X'in Muhteşem Olasılıktaki Bir Günü
Bu yol yeni maceralara çıkar.
Çalan alarmı heyecanla kapattı. Geceden hazırladığı temiz ve şık giysilerini özenle aldı bir gece önce koyduğu kapı kolundan. Nocturnes, Op. 9: No. 1 in B-Flat Minor, Larghetto Luke Faulkner ‘ı açarak gözlerini kapattı ve heyecanla etrafında dönmeye başladı dans ritminde. Her şeyi ritimle yapardı. Sade bir yaşamdan olabildiğince uzaklaşmış, dümdüz insanlardan hiç hoşlanmazdı. Orkestra şefi gibi hazırlandı. Bugün ayrıca intizamlı ve uzaktan bile parfüm kokusu gelir vaziyetteydi. Kulaklıklarını taktı, kapının önüne çıktı. Derin bir nefes alarak ‘’Bana verilen bu yaşam hediyesi için teşekkür ederim’’ dedi. Her sabah yapardı her günün sunulan bir hediye olduğunu düşünür, geleceğe dair plan yapmaz, günlük egzersizlerini yapar, gelecek eğer gelecekse zaten hazır bekliyor olacağından şimdiki zamanda seyahat etmeyi uygun görürdü. Zaten yaşanacak bir gün vardı o da tek gün ve bugündü gereksiz harcayamazdı. Onun için gelen büyük uzun araca binerken girdiği orkestra şefi havası gitmemiş piyanodaki sanatçıdan aldığı ritmi boş çevirmemişti. Yürümesine devam etti ondan önce gelenlerin hayran bakışlarıyla.

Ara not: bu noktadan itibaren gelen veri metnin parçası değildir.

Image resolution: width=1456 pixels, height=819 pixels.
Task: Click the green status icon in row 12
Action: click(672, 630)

Enerjisini sömürmemesi için yolculuk esnasında evlere ve insanlara bakmaz sonsuz şekilli bulutlarla kaplı gökyüzündeki her biri biricik ve tek olan kuşlarla aşk yaşardı. Ahenkleri onu delirtir onlarla birlikte olmak her kanat çırpışlarını ritme dökmek için nelerden vazgeçebileceğini düşündüğü an fazlasıyla ileriye gitmiş olduğuna şaşırır kendine yakalanmış olmanın verdiği mahcubiyeti taşırdı. Üstüne giyindiği elbiselerden biriydi bu genelde utangaçlığı almadan çıkmazdı. Koluna girerdi o nereye giderse o da onunla mutlu mesut yaşardı ya da sosyal medyada olduğu gibi mutlu görünen ve ne yazıkki tam aksi olduğuna şüphe getirmeyen toksik ilişkilerdendi. Tam bir eski dosttu bırakmaya niyeti olmayan.. Bir süre sonra günler öncesinden alıp okuma fırsatı bulamadığı dergisinin yanında olduğunu anımsayarak büyük bir zevkle açtı yirmi ikinci sayfasını. Herkes gibi olmayı seçmediğini biliyor olmalısınız.

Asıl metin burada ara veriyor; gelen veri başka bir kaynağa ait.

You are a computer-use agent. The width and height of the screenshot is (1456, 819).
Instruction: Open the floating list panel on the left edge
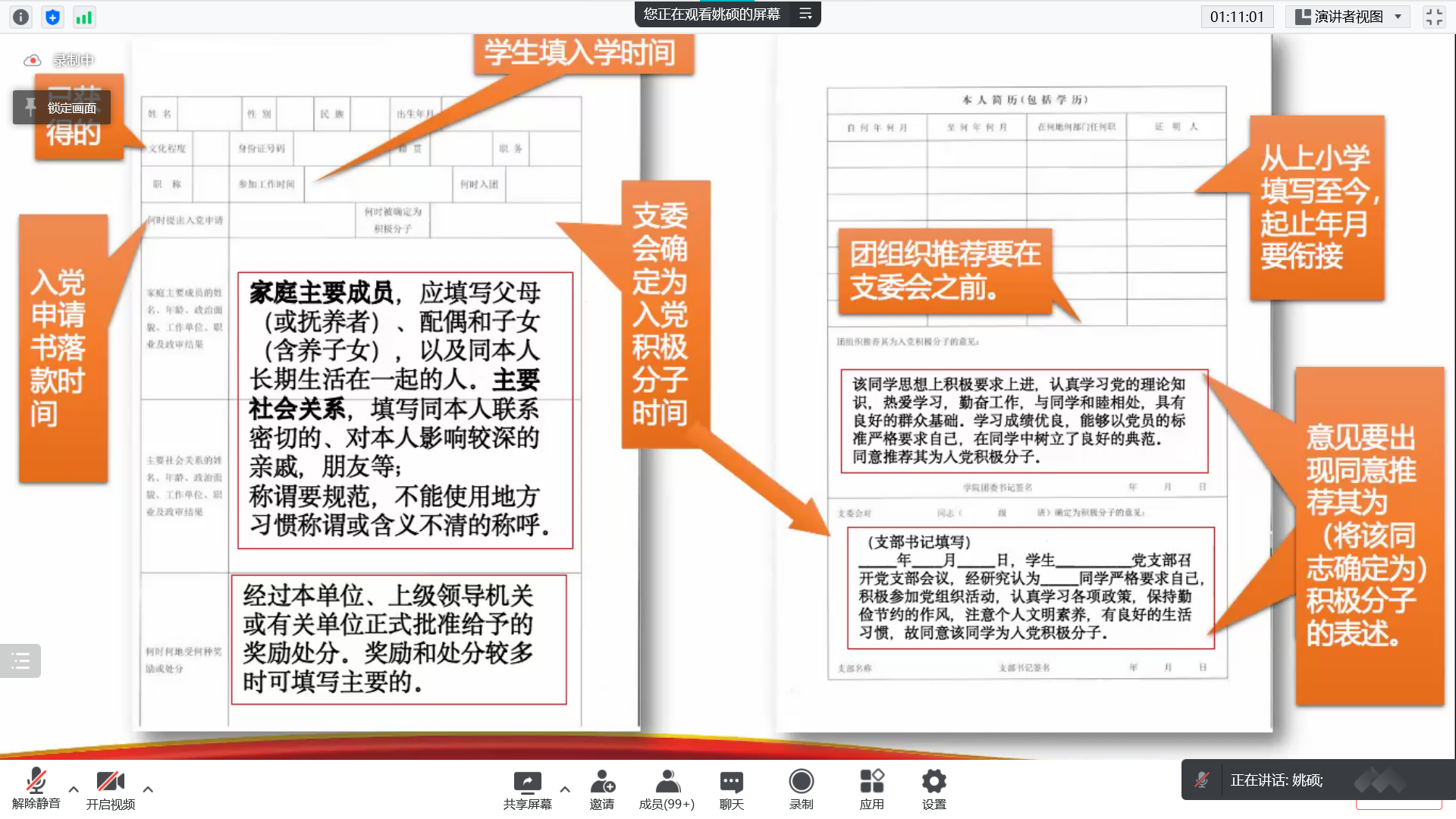pyautogui.click(x=20, y=661)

''Dünyaya gözlerini açmak, hayat denen bir yolculuğa ilk adımını atmaktır. Bu yolculuğa başlamak insanın elinde olmayıp tamamen bir lütuftur. Lütuf ise kişinin eriştiği veya nail olduğu imkanların farkına varması ile anlaşılır. Aynı yolu yürüyen iki kişiden biri yolu kahır, diğeri ise lütuf olarak nitelediğine göre mesele yola biçilen anlam ve bu anlamın kişiyi inşa etmesidir.'' Renklerden Ayrılık,Sulhi Ceylan, İzdiham Dergisi
Varmak üzere olduğunu fark ettiğinde acele hareketlerle koltukaltına koydu dergiyi. Hangi sayfada kaldıysa düzeltmez o sayfa açık kalırdı. Her şeye anlam yüklemeyi ve çocuklara gülümsemeyi severdi. Arkadan gelen ses ile şef duruşuyla bitirdi konseri ve indi otobüsten. Orkestraya el şıklatarak tebessümündeki gamzenin içinde alaycılık ve bolca kahkaha gizliydi. Başka bir hikayenin içine devam ediyordu gözleri.